@dietert1
Well, this experimenter did his own homework (see attached research paper and Datum's user guide for the Efratom LPRO 101 wherein they quote a rather wishy washy figure of "Altitude (operating) -200 ft. to 40,000 ft. <1E - 13/mbar").
That Swiss Lab paper had arrived at a figure of 0.8 E - 13/mbar which, since it didn't violently disagree with Datum's rather vague figure, I took as my initial starting point to compensate for this effect until I could run my own verification tests to get an actual figure for the LPRO 101 oscillators.
After figuring out a cost effective way to vacuum test one of my spare LPROs using a cheap 11 litre pressure cooker and vacuum pump, I purchased said items last February and ran my tests around the beginning of March.
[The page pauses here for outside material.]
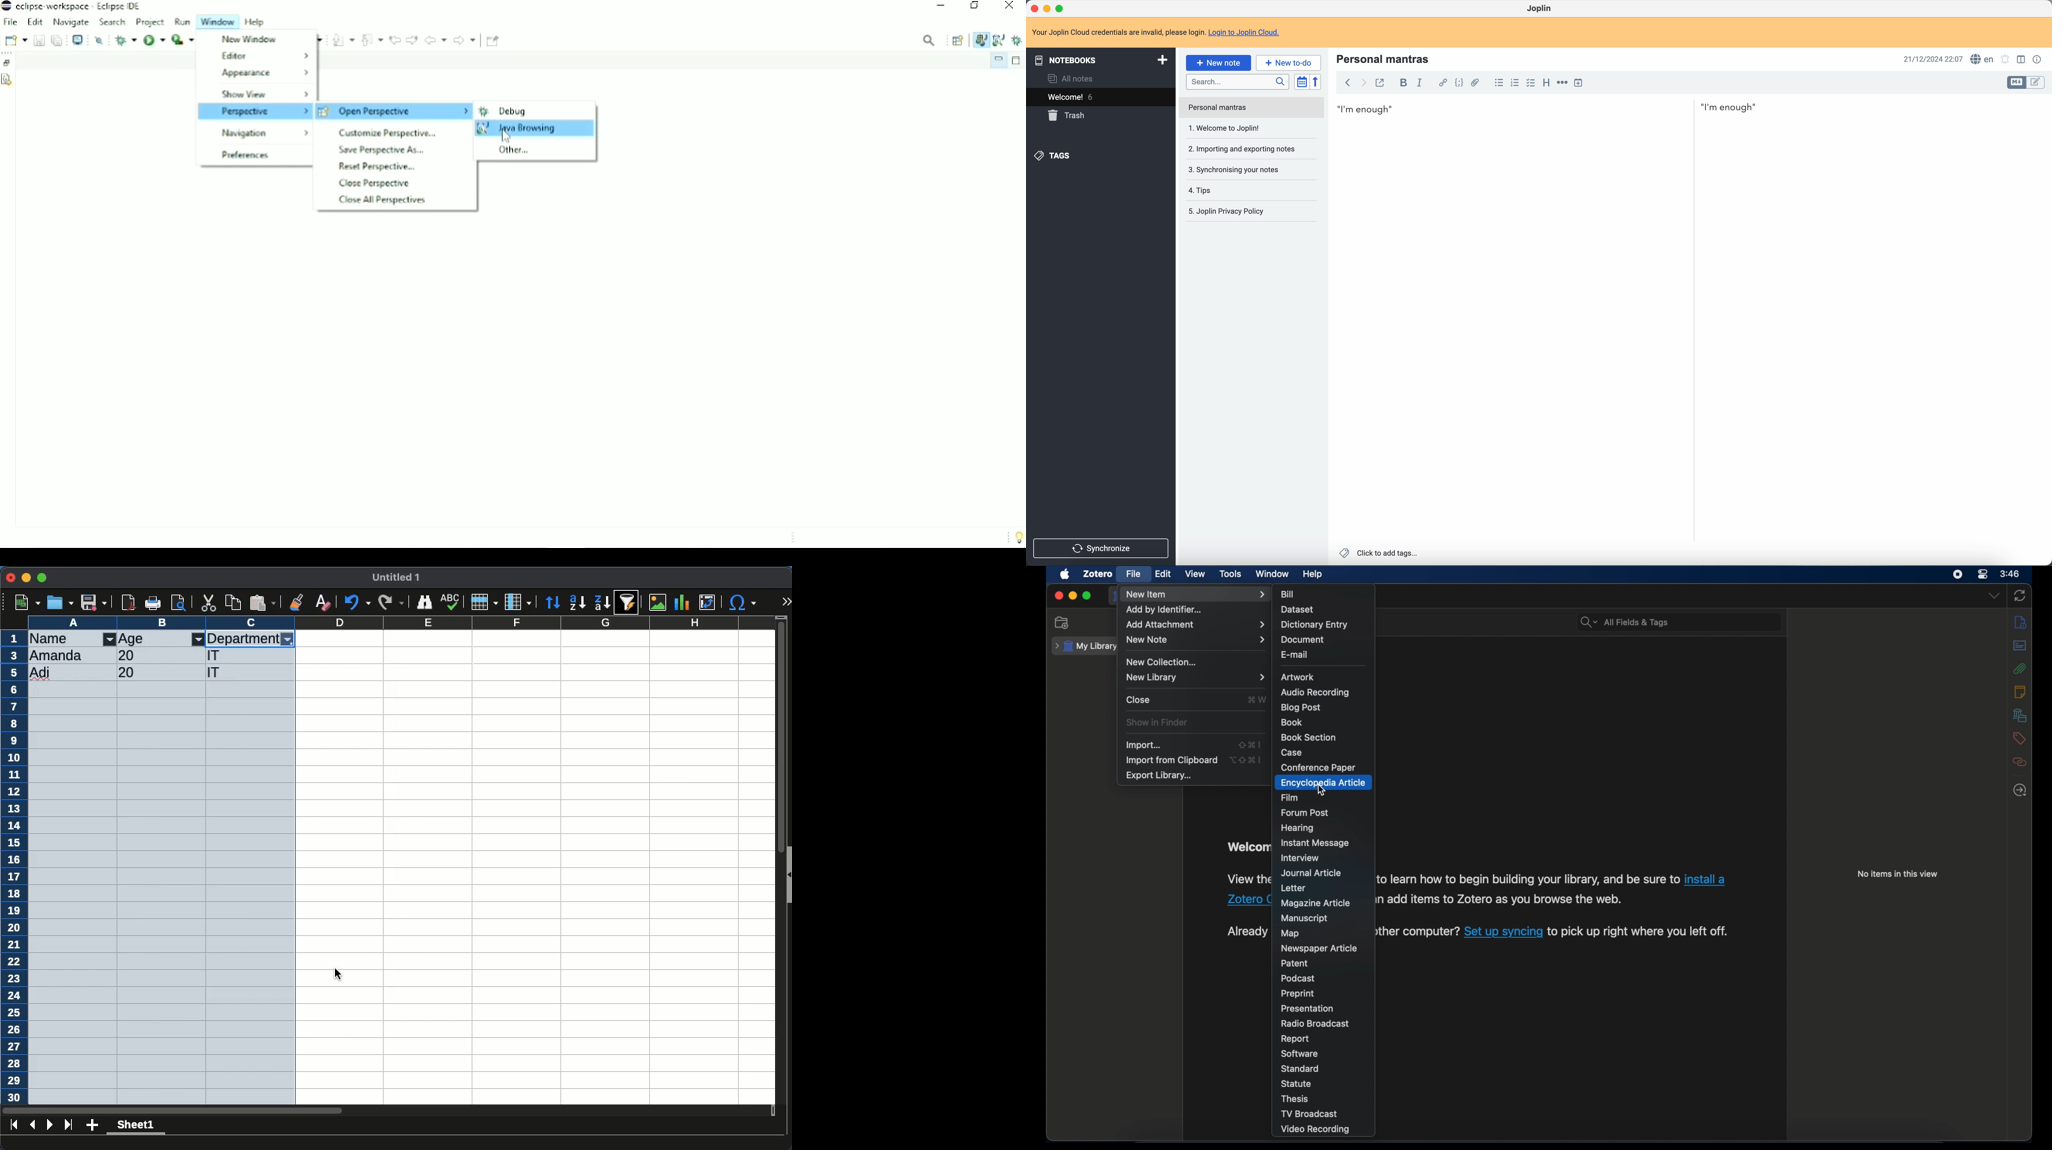  What do you see at coordinates (1295, 963) in the screenshot?
I see `patent` at bounding box center [1295, 963].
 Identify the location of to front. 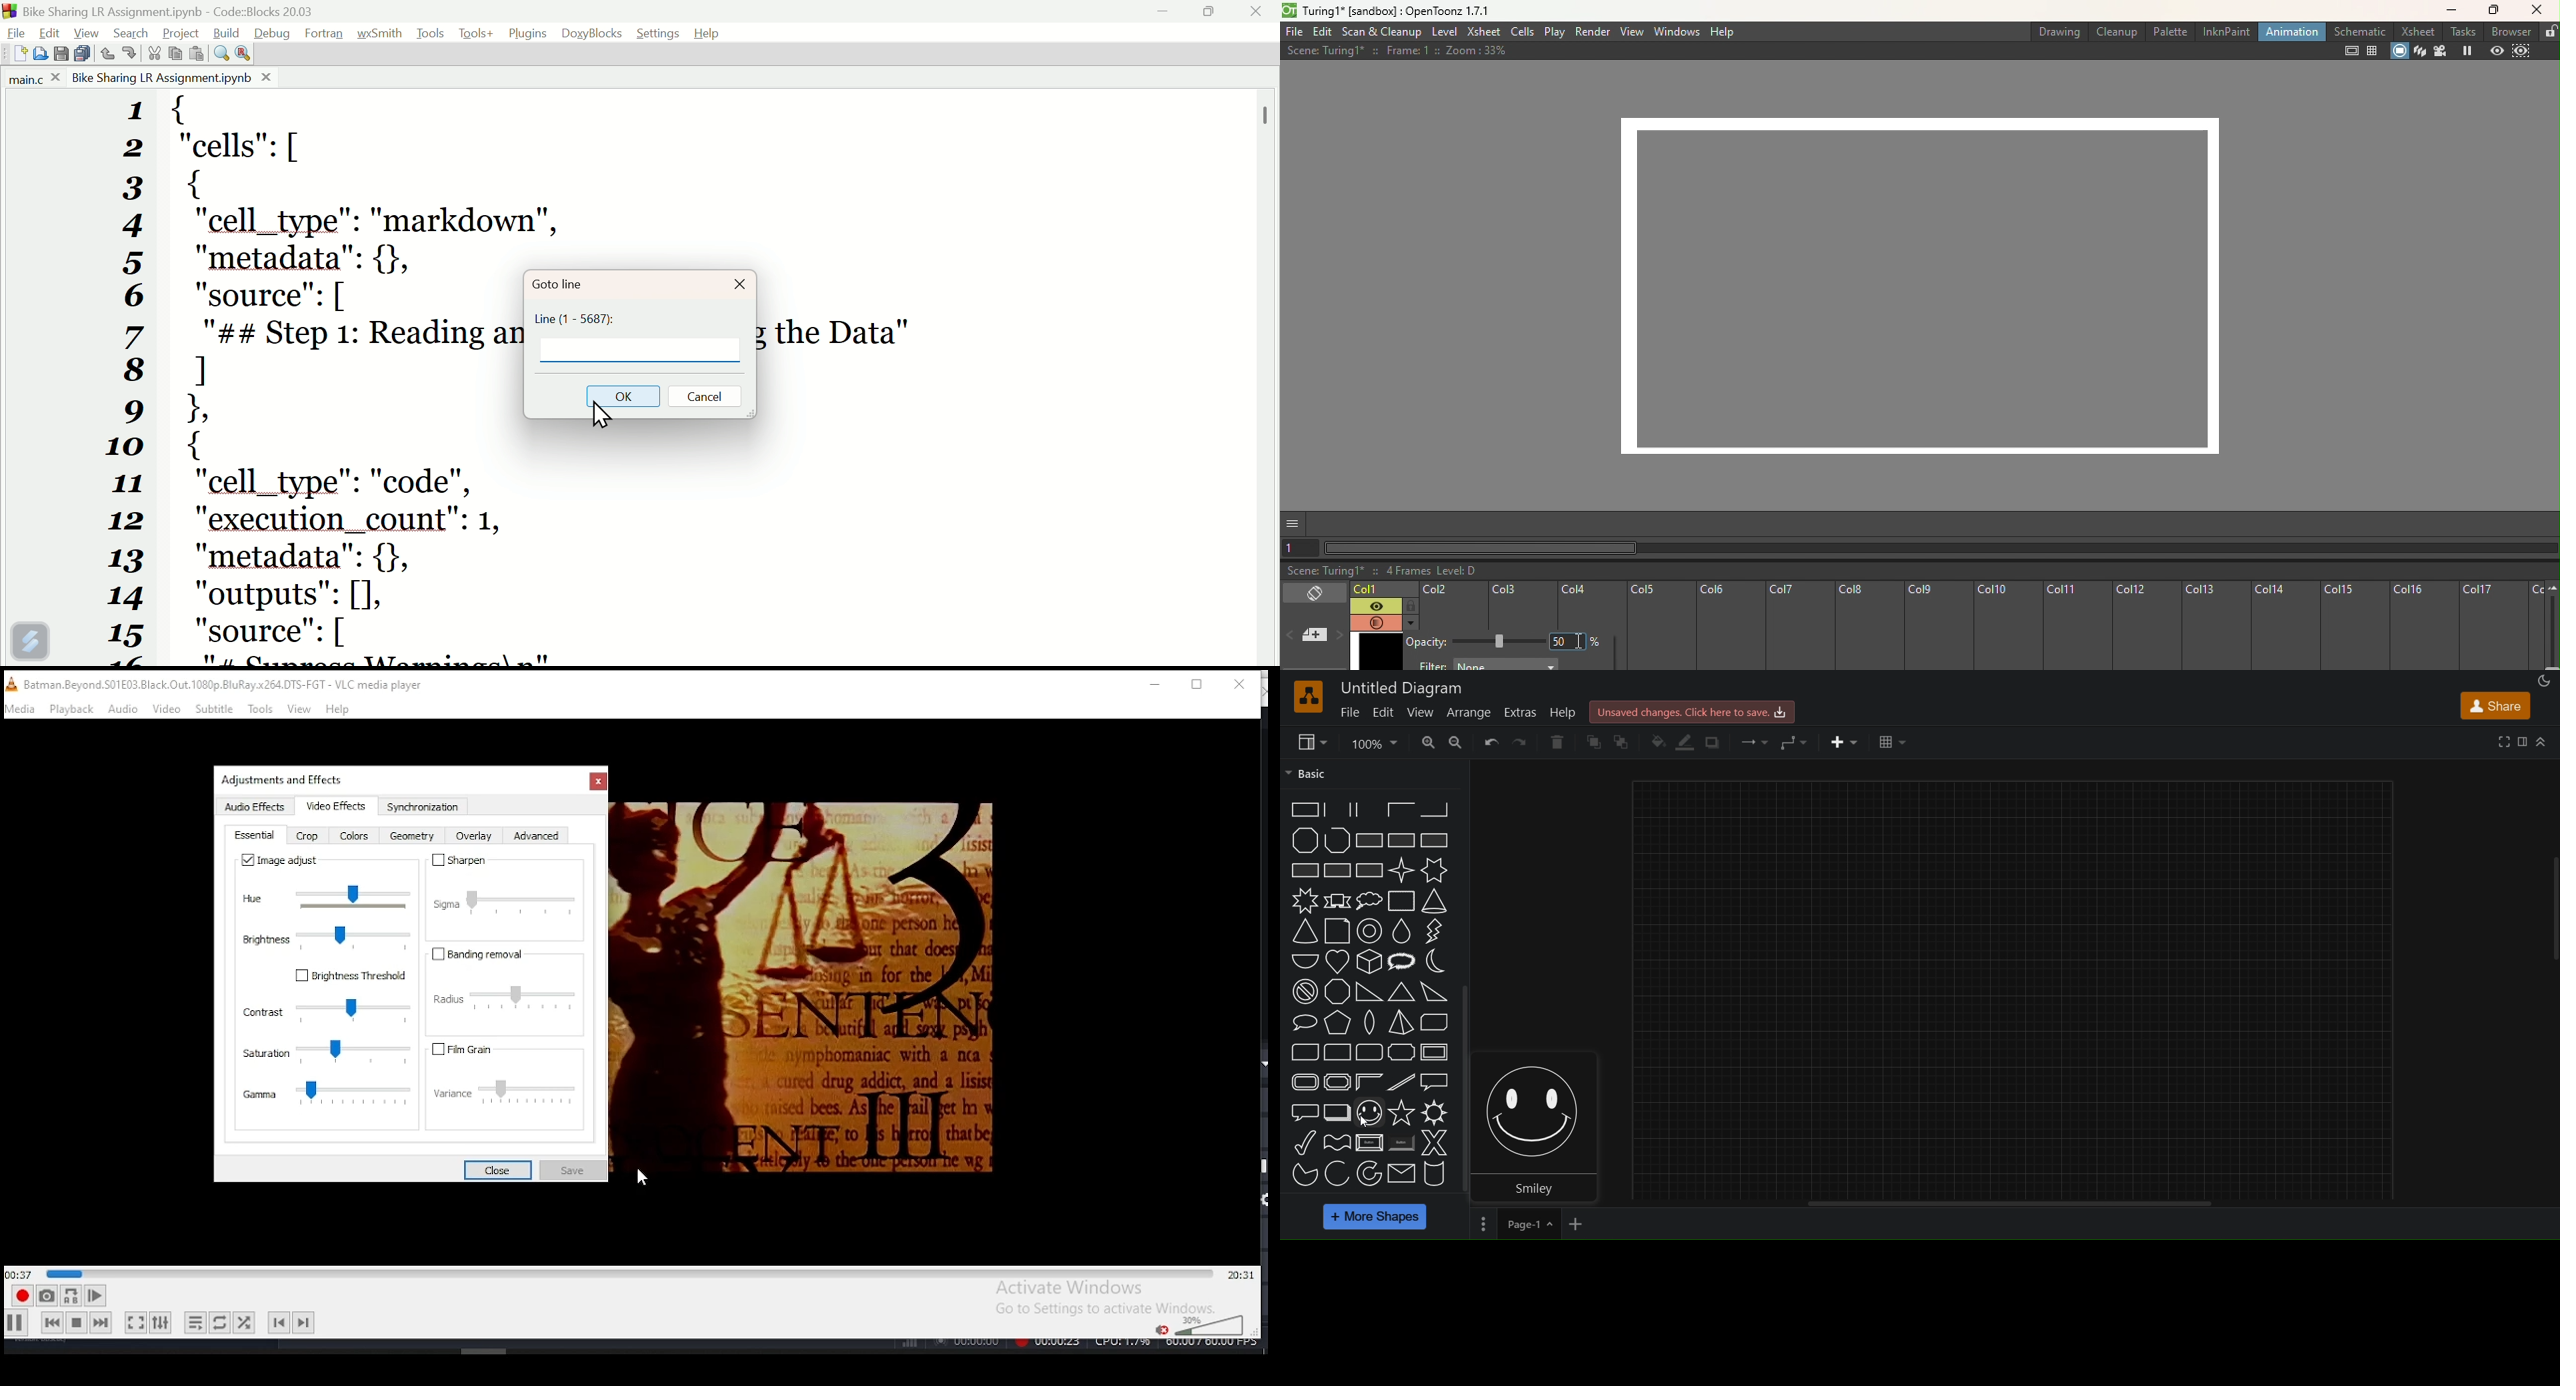
(1593, 741).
I eventually, after a few false starts, obtained Frequency shift delta figures of 0.607 E -13 and 0.587 E -13 per mBar on my final two test runs which I averaged to a value of 0.597 E -13/mBar to use as my barometric compensation factor.
As far as I'm aware, the caesium beam tube in these secondary caesium atomic frequency standards aren't effected by this pressure effect to anywhere near what a typical rubidium vapor lamp pumped earthbound RFS has to endure, hence my response to your statement.
[/* EDIT] Also worthy of note are the aging figures given in an entirely separate Datum datasheet (naturally!) which I've now attached which claims a 10 year figure of <1E -9 which, as best as I can figure it would by now correspond to a daily aging rate somewhere in the region of 1 to 2ns rather than your suggested figure of 43ns a day.